Par Annie Mécili | Veuve d’Ali Mécili in www.rue89.com
La justice française doit rendre mardi 14 sa décision concernant Mohamed Ziane Hasseni, l’organisateur présumé de l’assassinat, en avril 1987 à Paris, de l’avocat et opposant algérien Ali Mécili. Arrêté en août dernier, Hasseni nie être le commanditaire du meurtre du porte-parole de l’opposition algérienne. A la veille de cette échéance importante, la veuve d’Ali Mécili, Annie Mécili, a adressé une lettre ouverte à Nicolas Sarkozy.
Monsieur le président de la République,
Le 7 avril 1987, un tueur venu d’Alger a assassiné mon mari, l’avocat Ali Mécili.
Ali s’appelait aussi André. Il était français et algérien à la fois par l’effet d’une histoire douloureuse liant deux peuples de la Méditerranée. De cette double appartenance, il a fait une force au service de la lutte qu’il a menée aux côtés de Hocine Aït-Ahmed pour le respect des droits de l’homme et pour l’instauration de la démocratie en Algérie.
Interpellé dès le mois de juin 1987, son assassin présumé, trouvé porteur d’un ordre de mission de la sécurité militaire algérienne, a été expulsé en urgence absolue en Algérie et ainsi soustrait à la justice française.
En d’autres temps, sous la présidence du général De Gaulle, l’assassinat d’un opposant politique marocain, Mehdi Ben Barka, à tout le moins, donna lieu à un procès le 17 avril 1967 et à la condamnation par contumace du général marocain Mohamed Oufkir.
Pour Mécili, rien de tel, mais un lourd silence de vingt ans et une impunité assurée jusqu’à ce mois de décembre 2007 où le juge d’instruction en charge de l’affaire délivra des mandats d’arrêts internationaux et où la justice parut reprendre son cours.
C’est ainsi qu’au mois d’août 2008 fut interpellé et mis en examen celui qui aurait été l’organisateur de l’assassinat. Depuis, ce dernier crie à l’erreur d’identité tout en refusant de se soumettre aux expertises génétiques et graphologiques et d’apporter ainsi la preuve de ce qu’il avance.
La journée du mardi 14 octobre sera décisive : c’est en effet à cette date que les magistrats de la chambre d’instruction de la Cour d’appel de Paris décideront de suivre les réquisitions du parquet général favorable à l’annulation de la mise en examen ou se prononceront pour la poursuite de l’instruction afin qu’il soit permis de faire enfin la lumière sur cette affaire.
Aujourd’hui, monsieur le président de la République, je veux croire que tout sera fait pour que justice puisse être rendue.

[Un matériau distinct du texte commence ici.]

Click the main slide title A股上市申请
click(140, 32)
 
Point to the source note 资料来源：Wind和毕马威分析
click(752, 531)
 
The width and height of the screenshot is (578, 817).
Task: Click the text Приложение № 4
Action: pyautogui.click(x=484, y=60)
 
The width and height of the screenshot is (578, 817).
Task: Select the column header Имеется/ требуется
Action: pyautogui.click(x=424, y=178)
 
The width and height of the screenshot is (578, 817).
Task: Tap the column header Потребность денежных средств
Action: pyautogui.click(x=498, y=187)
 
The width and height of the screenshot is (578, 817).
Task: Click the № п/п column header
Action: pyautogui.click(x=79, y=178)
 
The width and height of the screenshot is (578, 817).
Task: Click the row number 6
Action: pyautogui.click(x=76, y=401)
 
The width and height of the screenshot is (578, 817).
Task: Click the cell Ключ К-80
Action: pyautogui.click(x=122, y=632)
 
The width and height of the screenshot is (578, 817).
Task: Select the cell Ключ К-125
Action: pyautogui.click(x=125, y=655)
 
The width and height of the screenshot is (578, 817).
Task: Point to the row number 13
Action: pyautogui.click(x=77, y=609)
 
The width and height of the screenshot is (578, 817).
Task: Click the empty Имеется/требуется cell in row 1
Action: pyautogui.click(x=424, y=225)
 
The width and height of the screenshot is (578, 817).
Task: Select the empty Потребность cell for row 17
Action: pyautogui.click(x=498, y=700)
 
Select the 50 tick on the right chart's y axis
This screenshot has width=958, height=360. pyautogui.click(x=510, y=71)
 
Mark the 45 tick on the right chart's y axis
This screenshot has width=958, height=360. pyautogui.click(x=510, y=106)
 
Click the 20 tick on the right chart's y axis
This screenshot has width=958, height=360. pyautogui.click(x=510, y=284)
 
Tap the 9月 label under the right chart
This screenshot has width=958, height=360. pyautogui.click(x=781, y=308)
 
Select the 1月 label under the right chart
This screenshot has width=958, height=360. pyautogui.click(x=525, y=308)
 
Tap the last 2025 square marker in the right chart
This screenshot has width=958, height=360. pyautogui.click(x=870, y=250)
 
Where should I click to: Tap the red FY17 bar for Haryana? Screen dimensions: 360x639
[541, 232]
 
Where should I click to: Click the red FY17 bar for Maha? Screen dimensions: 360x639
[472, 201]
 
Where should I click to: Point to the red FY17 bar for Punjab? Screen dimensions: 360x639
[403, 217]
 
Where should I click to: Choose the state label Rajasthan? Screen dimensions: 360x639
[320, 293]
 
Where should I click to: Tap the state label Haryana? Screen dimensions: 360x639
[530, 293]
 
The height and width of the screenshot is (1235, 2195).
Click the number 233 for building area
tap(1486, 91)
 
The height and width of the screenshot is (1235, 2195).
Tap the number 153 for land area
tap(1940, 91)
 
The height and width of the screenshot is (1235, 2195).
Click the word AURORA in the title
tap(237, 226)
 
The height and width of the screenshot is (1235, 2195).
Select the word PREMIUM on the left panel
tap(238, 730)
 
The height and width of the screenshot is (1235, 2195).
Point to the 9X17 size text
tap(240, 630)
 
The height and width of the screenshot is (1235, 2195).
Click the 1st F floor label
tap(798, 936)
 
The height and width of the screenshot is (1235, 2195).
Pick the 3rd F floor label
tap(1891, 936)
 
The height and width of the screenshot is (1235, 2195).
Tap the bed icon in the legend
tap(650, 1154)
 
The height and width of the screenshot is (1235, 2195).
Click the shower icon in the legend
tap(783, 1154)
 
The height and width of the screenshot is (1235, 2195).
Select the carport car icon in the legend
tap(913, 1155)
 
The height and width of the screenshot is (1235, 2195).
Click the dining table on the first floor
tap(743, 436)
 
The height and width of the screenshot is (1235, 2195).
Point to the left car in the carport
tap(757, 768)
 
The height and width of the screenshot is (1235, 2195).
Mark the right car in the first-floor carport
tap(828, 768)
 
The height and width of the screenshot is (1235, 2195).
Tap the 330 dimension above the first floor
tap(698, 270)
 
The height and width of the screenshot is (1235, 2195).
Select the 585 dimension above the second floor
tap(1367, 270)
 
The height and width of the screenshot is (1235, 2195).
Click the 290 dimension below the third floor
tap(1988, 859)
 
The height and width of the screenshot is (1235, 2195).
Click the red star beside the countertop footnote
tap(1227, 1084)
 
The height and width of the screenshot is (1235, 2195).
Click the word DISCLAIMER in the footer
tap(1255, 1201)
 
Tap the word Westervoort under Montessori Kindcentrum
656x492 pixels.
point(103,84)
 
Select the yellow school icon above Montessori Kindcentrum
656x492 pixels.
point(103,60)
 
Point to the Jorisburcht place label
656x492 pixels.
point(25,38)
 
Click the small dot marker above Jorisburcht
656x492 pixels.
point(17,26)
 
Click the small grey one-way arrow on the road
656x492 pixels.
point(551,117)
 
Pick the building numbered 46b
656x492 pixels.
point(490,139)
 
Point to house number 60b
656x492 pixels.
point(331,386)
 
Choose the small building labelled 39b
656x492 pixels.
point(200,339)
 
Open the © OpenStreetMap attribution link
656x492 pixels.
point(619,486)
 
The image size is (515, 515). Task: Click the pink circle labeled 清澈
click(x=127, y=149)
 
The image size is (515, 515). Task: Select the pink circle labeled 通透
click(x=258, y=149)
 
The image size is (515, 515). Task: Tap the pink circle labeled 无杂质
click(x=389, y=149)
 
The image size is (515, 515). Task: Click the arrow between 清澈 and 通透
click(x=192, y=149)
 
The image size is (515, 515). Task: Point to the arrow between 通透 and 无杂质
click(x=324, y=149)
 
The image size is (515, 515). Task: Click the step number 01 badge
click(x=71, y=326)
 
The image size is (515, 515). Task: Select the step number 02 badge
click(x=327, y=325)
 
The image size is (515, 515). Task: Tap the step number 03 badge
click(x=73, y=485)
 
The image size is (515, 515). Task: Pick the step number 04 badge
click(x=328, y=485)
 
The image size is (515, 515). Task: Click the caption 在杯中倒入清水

Lors de l’élection présidentielle vous avez déclaré que vous veilleriez à l’indépendance de la justice et je ne peux douter de votre engagement à promouvoir les libertés et les droits de l’homme. Vous avez eu, à cet égard, des paroles fortes lors d’un discours prononcé le 28 février 2007 :
« Je ne prétends pas que la seule évocation des droits de l’homme puisse constituer le socle d’une politique étrangère. Mais valeurs et intérêts, en réalité, se rejoignent (…). L’histoire montre que le sacrifice des valeurs au nom d’intérêts à court terme ou d’une stabilité d’apparence n’engendre que la frustration, le désespoir et la violence. »
Il est clair, monsieur le président de la République, que «le grand rêve méditerranéen de fraternité» auquel vous avez appelé lors de votre discours à Constantine au mois de décembre dernier ne pourra se réaliser tant que la raison des Etats se dressera contre la raison des citoyens, contre celle des peuples.
Je vous remercie de l’attention que vous porterez à ma lettre et vous prie de croire en l’expression de ma très haute considération.